The names "Xxxxxx Insight Funds Trust" and "Trustees of
Xxxxxx Insight Funds Trust" refer respectively to the Trust
created and the Trustees as trustees but not individually or
personally, acting from time to time under a Declaration of
Trust dated December 6, 1995 which is hereby referred to and a
copy of which is on file at the office of the Secretary of
State of the Commonwealth of Massachusetts and at the principal
office of the Trust. The obligations of "Xxxxxx Insight Funds
Trust" entered into in the name or on behalf thereof by any of
the Trustees, officers, representatives or agents are not made
individually, but in such capacities, and are not binding upon
any of the Trustees, shareholders, officers, representatives or
agents of the Trust personally, but bind only the Trust
Property, and all persons dealing with any class of shares of
the Trust must look solely to the Trust Property belonging to
such class for the enforcement of any claims against the Trust.

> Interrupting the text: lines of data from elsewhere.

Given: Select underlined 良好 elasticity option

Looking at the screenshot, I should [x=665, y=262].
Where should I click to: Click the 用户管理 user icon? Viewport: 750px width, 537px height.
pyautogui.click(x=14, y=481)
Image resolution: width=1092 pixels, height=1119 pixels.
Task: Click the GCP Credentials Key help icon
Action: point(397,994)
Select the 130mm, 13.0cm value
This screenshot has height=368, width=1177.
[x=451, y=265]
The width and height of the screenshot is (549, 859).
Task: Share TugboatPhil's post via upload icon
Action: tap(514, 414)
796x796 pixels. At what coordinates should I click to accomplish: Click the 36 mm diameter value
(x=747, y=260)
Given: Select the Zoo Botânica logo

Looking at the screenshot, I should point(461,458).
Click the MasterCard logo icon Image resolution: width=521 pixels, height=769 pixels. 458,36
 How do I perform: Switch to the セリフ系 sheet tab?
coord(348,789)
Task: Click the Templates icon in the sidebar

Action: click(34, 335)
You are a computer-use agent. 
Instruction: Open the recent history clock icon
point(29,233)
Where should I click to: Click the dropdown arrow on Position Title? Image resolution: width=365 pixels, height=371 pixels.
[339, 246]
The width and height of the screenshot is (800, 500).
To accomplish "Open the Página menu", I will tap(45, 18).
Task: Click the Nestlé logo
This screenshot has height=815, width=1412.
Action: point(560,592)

6. Duration and Termination. This Agreement shall
continue until termination by the Trust or First Data on 60
days' written notice.
7. Amendment to this Agreement/Delegation. No
provision of this Agreement may be changed discharged or
terminated orally, but only by an instrument in writing signed
by the party against which enforcement of the change, discharge
or termination is sought.
8. Governing Law. This Agreement shall be governed by
the laws of the Commonwealth of Massachusetts.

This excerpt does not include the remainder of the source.